-- EXERCISE DESCRIPTION --
Copy the records from the line with "You are a GUI" up to and including the line with "Given: Select the PostalCode data field", requests and all, adding 50 to every coordinate in the answers. Omit the pictures.

-- RECORD SET --
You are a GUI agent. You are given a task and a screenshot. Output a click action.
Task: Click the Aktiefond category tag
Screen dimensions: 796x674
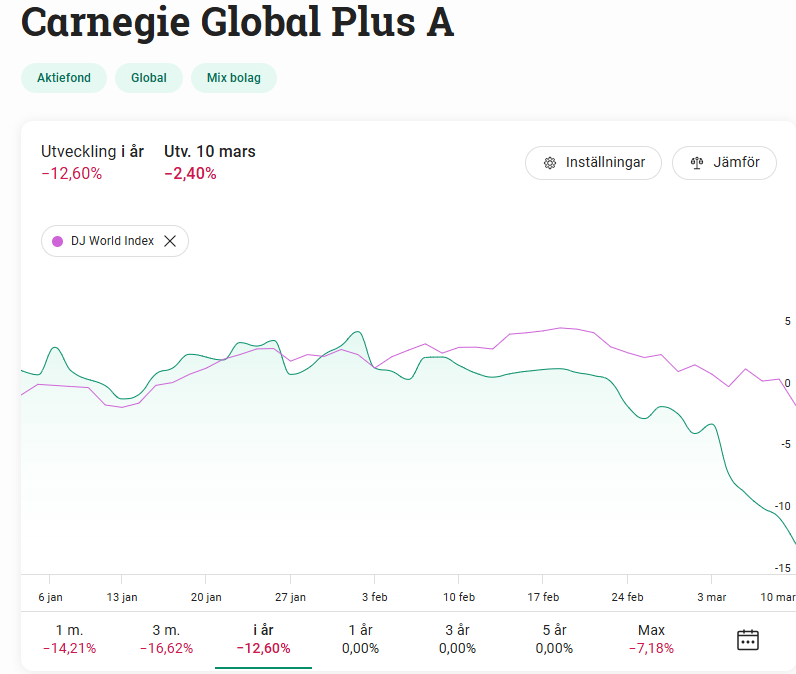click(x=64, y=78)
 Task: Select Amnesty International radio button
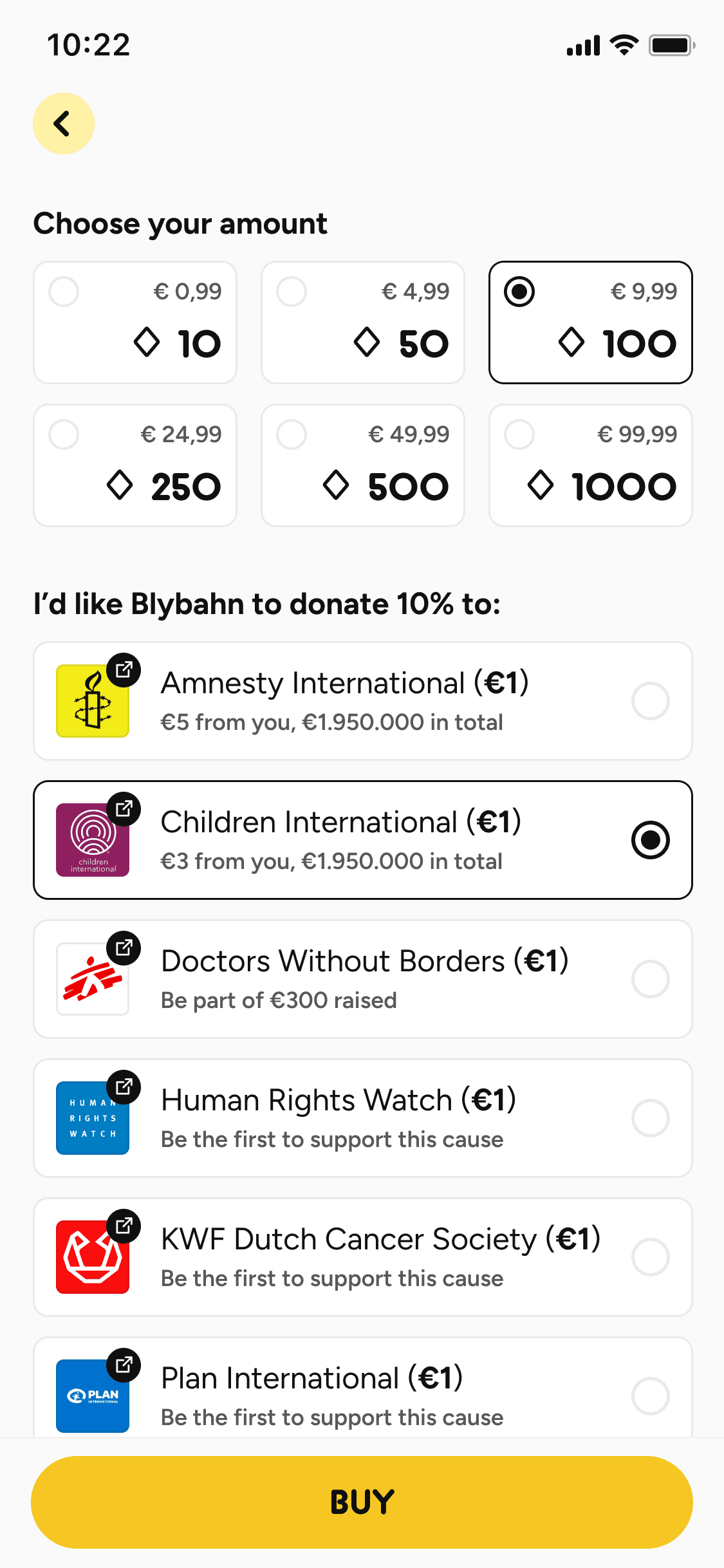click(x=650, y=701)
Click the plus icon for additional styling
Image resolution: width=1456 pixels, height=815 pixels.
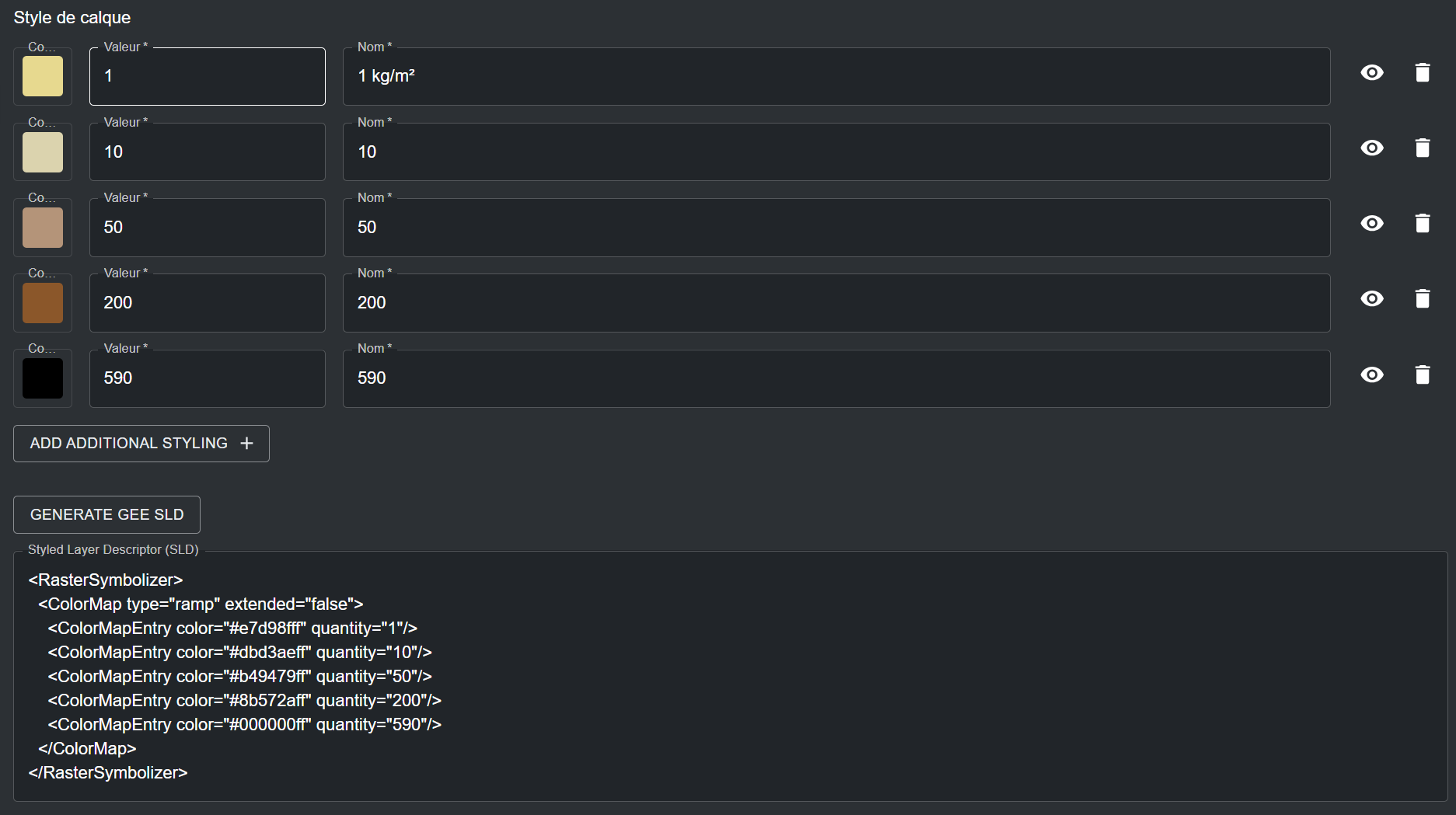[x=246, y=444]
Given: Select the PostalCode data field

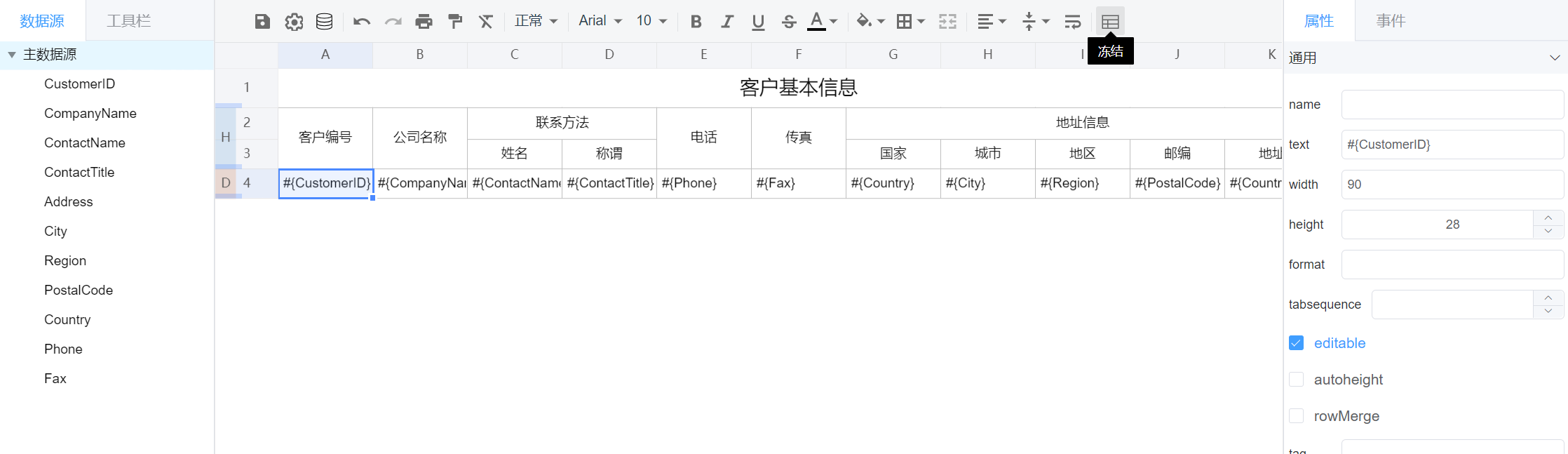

==

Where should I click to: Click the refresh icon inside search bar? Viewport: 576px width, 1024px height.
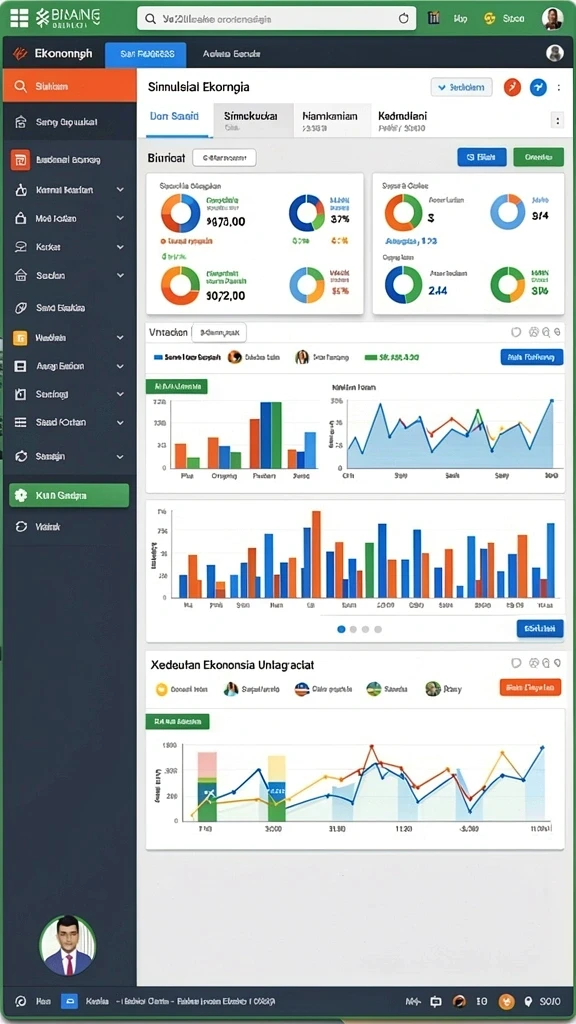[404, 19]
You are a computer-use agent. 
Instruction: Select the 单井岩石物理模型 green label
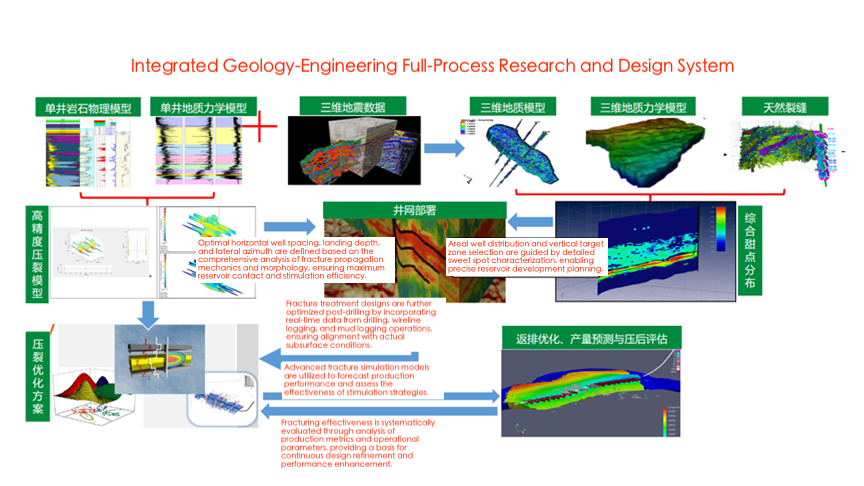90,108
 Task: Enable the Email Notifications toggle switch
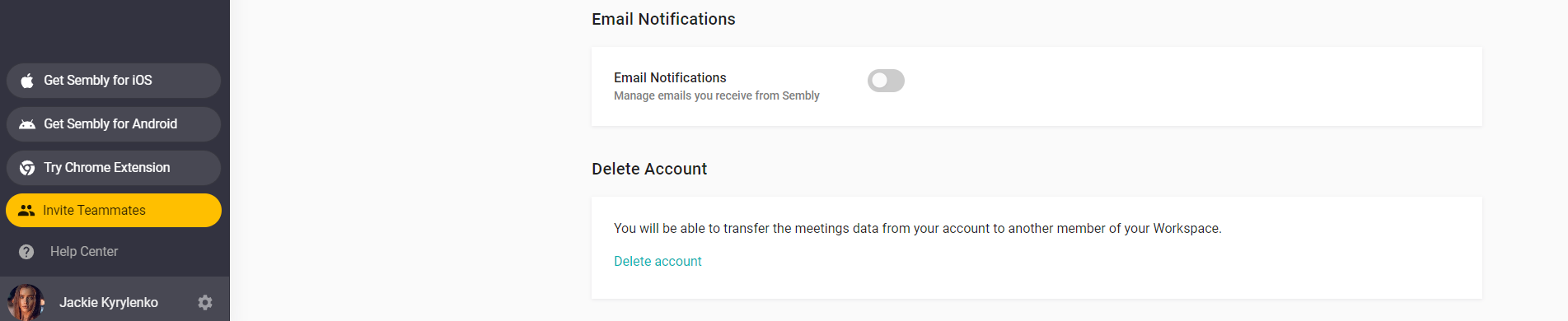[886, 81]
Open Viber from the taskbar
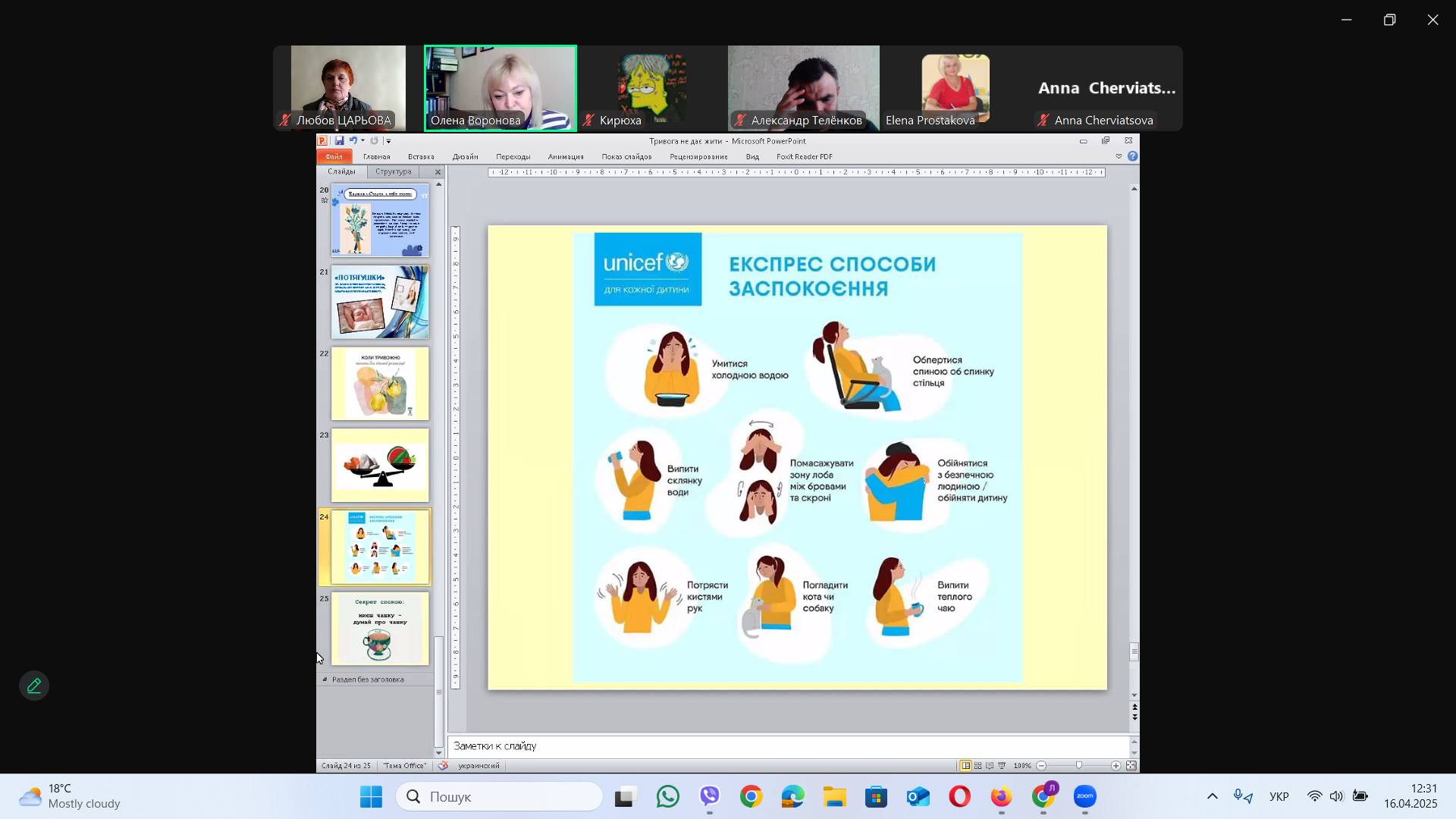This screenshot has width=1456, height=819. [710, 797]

--

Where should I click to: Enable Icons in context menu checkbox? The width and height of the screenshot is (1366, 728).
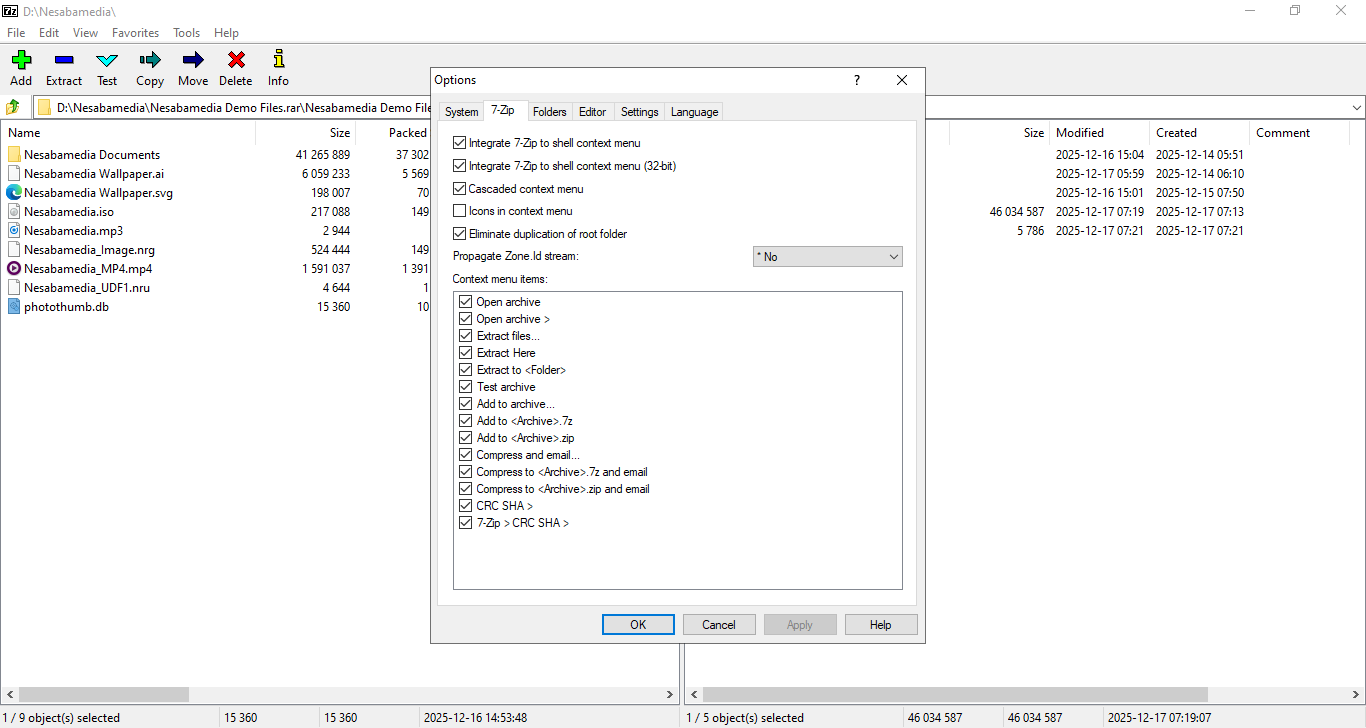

-- EXERCISE SOLUTION --
You are a GUI agent. You are given a task and a screenshot. Output a click action.
Task: Click the Aktiefond category tag
Screen dimensions: 796x674
click(x=114, y=128)
 Task: Select Amnesty International radio button
click(x=700, y=751)
Click the plus icon for additional styling
Image resolution: width=1456 pixels, height=815 pixels.
[x=296, y=494]
Given: Select the PostalCode data field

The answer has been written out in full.